Text under study:
=-=-=

Here’s how I know I’m following Professor Campell’s counsel. Even the things about my job I don’t like, I still love. I wake up every morning excited about the privilege of protecting our community, keeping us all safe. Also, I’m never bored. If you wake up feeling good about serving somebody or something, you’ve found your bliss.
Hashtag Three: #LiveWithGratitude
This I learned from spiritual counselors in my life. At dinner, my wife and daughter and I go around the table and share what we are grateful for. Research shows that gratitude not only makes you happier, it makes you healthier. Furthermore, as the Dali Lama said, when you live with gratitude, you develop respect for others.
Jimmy Iovine, a music producer, likes to tell a story about a time when he was sick of working for his boss, who was the Boss, Bruce Sprinsteen. The Boss is apparently pretty demanding when he’s recording an album. Jimmy complained to Bruce’s manager and said he was going to quit. The manager told Jimmy he was missing the big picture. This isn’t about you, Jimmy, it’s about Bruce’s record. He advised Jimmy to put aside his personal issues, put aside his ego, and tell Bruce he supported him and would do whatever needed to be done. Jimmy did exactly that and the result was a classic album.
When you live with gratitude, you see the big picture and connect with something bigger than yourself.

=-=-=

Task instructions:
**A)** In the text on living with gratitude, what does the writer's family do together at dinner?
**B)** Write a continuation of the text on living with gratitude, starting after its last sentence.

Collection entries:

=-=-=

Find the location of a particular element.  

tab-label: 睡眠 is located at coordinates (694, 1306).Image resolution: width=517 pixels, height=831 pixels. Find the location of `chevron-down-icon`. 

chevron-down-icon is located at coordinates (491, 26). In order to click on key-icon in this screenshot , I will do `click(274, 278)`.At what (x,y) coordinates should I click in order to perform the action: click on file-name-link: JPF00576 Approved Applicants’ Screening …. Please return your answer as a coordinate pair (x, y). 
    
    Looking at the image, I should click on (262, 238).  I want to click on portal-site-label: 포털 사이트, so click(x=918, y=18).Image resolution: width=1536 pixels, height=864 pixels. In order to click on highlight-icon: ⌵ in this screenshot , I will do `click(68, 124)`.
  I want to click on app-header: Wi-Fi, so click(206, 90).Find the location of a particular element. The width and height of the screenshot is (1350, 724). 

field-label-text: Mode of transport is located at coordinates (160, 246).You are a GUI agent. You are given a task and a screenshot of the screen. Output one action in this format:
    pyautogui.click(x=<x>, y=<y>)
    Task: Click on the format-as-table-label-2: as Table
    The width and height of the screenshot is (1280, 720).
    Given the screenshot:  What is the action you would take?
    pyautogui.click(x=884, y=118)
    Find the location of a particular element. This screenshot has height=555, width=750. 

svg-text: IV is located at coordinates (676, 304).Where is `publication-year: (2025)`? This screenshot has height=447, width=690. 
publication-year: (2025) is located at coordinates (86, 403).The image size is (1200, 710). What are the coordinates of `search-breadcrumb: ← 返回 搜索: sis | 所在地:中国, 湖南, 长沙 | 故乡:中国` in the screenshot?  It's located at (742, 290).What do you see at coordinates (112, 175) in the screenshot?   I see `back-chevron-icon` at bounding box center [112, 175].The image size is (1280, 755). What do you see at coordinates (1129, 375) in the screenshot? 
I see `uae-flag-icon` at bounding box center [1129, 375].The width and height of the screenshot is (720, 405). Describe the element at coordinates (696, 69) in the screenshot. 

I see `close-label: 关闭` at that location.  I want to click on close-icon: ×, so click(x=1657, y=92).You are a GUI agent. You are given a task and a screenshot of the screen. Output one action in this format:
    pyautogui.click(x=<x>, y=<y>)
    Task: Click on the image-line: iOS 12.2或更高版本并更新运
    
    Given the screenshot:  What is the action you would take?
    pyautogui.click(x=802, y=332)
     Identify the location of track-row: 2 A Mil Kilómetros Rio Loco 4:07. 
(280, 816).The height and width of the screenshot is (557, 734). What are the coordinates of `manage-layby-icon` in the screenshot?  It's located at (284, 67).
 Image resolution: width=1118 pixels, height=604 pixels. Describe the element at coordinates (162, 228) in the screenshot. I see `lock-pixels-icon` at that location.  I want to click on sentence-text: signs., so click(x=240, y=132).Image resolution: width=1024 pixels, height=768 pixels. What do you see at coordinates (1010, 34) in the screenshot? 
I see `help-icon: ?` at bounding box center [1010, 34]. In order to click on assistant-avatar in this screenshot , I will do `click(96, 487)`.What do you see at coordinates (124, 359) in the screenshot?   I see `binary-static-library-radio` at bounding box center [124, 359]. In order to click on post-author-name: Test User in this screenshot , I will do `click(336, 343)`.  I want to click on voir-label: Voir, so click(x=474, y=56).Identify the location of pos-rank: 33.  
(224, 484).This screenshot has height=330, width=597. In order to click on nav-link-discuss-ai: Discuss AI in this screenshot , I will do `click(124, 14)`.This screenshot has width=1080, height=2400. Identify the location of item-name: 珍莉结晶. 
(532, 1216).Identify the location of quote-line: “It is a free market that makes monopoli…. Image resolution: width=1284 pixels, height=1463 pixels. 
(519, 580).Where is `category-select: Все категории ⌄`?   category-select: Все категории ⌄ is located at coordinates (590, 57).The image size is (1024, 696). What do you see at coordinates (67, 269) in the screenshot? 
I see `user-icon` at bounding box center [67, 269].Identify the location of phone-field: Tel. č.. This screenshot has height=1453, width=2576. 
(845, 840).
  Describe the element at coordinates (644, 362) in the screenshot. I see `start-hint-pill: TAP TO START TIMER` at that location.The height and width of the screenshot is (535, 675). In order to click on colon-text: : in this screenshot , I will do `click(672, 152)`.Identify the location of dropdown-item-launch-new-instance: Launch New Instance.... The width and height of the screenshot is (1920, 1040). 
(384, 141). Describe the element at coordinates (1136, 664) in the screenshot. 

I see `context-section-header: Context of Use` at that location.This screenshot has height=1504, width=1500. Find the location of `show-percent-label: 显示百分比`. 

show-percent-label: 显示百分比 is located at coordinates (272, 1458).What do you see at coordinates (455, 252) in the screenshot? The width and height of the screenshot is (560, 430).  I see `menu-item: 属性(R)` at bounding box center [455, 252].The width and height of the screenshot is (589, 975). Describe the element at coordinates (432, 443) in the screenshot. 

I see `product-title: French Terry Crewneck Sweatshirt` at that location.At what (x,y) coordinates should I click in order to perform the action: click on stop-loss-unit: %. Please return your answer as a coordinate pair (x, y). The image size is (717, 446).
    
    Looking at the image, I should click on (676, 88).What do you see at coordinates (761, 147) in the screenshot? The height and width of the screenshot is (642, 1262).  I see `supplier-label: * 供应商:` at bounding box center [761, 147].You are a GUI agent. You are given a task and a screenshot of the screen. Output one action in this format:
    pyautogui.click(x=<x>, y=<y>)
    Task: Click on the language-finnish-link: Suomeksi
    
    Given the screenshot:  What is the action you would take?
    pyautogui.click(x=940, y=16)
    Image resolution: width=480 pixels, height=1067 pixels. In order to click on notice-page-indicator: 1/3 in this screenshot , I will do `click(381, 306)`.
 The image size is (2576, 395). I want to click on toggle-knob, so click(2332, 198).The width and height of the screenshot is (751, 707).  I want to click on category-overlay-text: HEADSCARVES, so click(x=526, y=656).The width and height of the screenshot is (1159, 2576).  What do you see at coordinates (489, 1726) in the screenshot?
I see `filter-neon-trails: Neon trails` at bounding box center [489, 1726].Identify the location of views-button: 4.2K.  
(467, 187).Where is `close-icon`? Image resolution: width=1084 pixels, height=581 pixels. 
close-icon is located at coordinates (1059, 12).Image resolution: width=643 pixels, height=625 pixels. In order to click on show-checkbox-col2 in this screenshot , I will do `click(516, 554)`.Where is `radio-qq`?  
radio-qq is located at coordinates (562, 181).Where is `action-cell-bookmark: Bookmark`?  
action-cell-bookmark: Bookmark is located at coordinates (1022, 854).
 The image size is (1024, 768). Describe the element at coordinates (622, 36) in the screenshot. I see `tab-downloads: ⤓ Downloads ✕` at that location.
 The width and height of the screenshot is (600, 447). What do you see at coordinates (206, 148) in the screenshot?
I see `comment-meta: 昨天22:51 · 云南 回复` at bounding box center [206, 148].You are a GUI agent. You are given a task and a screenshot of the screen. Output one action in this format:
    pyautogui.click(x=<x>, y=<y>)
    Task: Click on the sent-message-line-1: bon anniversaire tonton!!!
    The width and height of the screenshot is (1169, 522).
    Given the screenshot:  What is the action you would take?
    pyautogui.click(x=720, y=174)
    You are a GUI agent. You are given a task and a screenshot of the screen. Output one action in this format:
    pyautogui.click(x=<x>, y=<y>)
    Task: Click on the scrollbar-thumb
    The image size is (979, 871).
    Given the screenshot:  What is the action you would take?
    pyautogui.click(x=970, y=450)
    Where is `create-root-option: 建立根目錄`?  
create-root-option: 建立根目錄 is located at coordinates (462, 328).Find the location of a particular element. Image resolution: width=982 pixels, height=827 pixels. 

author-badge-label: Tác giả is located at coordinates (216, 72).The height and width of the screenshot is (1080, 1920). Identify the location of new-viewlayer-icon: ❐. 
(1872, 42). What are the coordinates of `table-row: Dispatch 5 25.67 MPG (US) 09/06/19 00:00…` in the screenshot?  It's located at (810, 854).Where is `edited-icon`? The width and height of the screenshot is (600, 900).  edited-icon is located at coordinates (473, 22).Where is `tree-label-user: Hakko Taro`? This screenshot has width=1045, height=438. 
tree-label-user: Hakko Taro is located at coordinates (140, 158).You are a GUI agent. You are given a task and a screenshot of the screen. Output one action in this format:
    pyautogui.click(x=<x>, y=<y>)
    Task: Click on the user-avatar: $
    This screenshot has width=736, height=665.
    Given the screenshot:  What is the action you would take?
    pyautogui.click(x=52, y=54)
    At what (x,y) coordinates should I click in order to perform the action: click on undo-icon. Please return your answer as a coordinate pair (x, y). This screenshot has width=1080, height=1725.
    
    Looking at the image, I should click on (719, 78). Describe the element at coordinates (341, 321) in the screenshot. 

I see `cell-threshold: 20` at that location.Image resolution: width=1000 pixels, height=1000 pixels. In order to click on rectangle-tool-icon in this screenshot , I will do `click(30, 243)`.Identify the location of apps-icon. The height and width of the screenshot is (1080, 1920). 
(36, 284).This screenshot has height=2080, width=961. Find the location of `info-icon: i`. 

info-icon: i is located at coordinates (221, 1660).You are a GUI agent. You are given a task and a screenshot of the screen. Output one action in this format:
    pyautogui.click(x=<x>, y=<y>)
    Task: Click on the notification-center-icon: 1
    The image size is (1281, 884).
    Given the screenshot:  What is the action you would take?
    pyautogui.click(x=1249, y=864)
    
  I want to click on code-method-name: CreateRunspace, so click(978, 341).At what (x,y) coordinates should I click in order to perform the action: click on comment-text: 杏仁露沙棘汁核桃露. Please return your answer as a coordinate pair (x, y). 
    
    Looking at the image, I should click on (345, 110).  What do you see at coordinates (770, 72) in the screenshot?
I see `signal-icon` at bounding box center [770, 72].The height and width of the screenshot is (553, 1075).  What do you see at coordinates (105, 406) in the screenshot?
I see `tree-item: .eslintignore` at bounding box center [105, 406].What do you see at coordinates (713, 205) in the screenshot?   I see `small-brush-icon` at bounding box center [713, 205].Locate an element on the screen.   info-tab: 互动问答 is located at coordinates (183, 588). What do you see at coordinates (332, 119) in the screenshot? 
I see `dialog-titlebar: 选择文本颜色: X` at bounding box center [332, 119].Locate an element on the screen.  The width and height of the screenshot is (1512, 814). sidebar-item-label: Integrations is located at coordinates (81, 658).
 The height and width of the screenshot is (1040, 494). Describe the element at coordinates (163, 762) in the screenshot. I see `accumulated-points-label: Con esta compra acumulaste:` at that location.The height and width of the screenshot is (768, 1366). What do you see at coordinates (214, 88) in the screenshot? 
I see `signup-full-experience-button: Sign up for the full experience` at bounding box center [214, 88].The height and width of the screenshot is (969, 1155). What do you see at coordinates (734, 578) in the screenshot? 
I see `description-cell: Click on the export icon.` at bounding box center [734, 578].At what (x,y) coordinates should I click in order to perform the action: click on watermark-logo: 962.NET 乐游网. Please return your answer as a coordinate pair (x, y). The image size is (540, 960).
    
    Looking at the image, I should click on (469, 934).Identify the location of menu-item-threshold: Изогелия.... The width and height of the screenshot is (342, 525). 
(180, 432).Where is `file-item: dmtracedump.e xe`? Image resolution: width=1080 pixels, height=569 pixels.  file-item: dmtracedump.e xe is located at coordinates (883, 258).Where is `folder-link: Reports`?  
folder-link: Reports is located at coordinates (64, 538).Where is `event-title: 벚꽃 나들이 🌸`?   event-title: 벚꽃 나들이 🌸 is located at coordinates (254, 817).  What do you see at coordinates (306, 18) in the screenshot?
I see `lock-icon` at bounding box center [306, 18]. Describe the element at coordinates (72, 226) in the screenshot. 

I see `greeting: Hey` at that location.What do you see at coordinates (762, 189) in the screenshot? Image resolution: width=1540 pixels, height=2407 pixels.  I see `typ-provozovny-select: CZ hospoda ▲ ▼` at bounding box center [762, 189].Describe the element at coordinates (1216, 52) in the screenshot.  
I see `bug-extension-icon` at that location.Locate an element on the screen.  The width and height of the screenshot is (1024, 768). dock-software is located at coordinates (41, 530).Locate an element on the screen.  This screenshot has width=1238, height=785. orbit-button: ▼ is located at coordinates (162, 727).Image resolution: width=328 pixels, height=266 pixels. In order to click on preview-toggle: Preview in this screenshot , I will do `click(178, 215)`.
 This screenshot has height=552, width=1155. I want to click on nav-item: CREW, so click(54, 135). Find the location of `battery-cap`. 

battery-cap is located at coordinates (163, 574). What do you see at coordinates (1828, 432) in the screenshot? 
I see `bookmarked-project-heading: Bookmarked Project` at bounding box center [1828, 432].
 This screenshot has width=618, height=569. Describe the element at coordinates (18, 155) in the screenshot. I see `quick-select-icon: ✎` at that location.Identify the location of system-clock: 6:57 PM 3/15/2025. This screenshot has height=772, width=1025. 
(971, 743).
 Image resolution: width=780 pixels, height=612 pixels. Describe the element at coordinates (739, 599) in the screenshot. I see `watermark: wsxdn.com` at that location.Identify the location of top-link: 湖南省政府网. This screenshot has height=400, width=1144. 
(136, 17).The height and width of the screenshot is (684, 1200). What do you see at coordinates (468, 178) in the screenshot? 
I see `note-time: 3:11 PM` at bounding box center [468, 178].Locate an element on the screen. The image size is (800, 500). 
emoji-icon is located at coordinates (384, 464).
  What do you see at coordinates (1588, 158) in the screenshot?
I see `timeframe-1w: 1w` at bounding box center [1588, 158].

=-=-=

Answers for the tasks:
**A)** They go around the table and share what they are grateful for.

**B)**
Hashtag Four: #HaveFunBeGreat
This I learned this from Zen actor Bill Murray. It’s one of my mantras around the office. Have fun, be great. If you’re going to do something, do it better than anyone has done before, be the best. Here’s the trick: you do your best when you’re having fun. We do everything better when we are relaxed. Think about the times in your life when you were performing well, in a game, at work, whatever. You were in the zone, as they say. You were having fun. When you worry, you tighten up and screw up.
There is a Zen maxim about worrying: If you have a problem that can be fixed, then there is no use in worrying. If you have a problem that cannot be fixed, then there is no use in worrying.
Another caveat: you are going to fail sometimes. If you’re a life long learner, you actually need to fail because your best mistakes are your best lessons. Don’t over do it though. You may not want to fail as often as, say, Abraham Lincoln. He started his adult life as a total loser. He had a business that failed, he lost an election for the state legislature, he had a nervous breakdown, and then he came back … and lost five more elections. You know the rest of that story.
Learn from the failures, celebrate the victories, have fun. You’ll be great.
Hashtag Five: #ThinkLikeAnArtist
This I learned from writers and from Steve Jobs. Henry James advised artists to be someone on whom nothing is lost. I think this is true of all real artists. Artists pay attention, they look, they listen. Even more importantly, as Ernest Hemingway emphasized, artists pursue the truth. That’s why there’s more truth in a good song or a good novel than in news these days.
Steve Jobs liked to tell a story about building a bookshelf. You can put plywood on the back of a bookshelf because nobody sees the back, but if you do, you will know you used cheap wood. On the other hand, if you use quality wood, you will know that. If you insist on doing things with integrity, whatever it is, you will know it and good people will sense it. Yet another caveat: mediocre people will hate you for this, they will make up stories about you, it will drive them crazy. So that’s a bonus. If you want to make everyone happy, sell ice cream.
No matter what you do for a living, you can think like an artist. If you do that, you will seek out truth. You will notice beauty. You will appreciate the world around you, which turns out to be this wild, dramatic, glorious circus of miracles.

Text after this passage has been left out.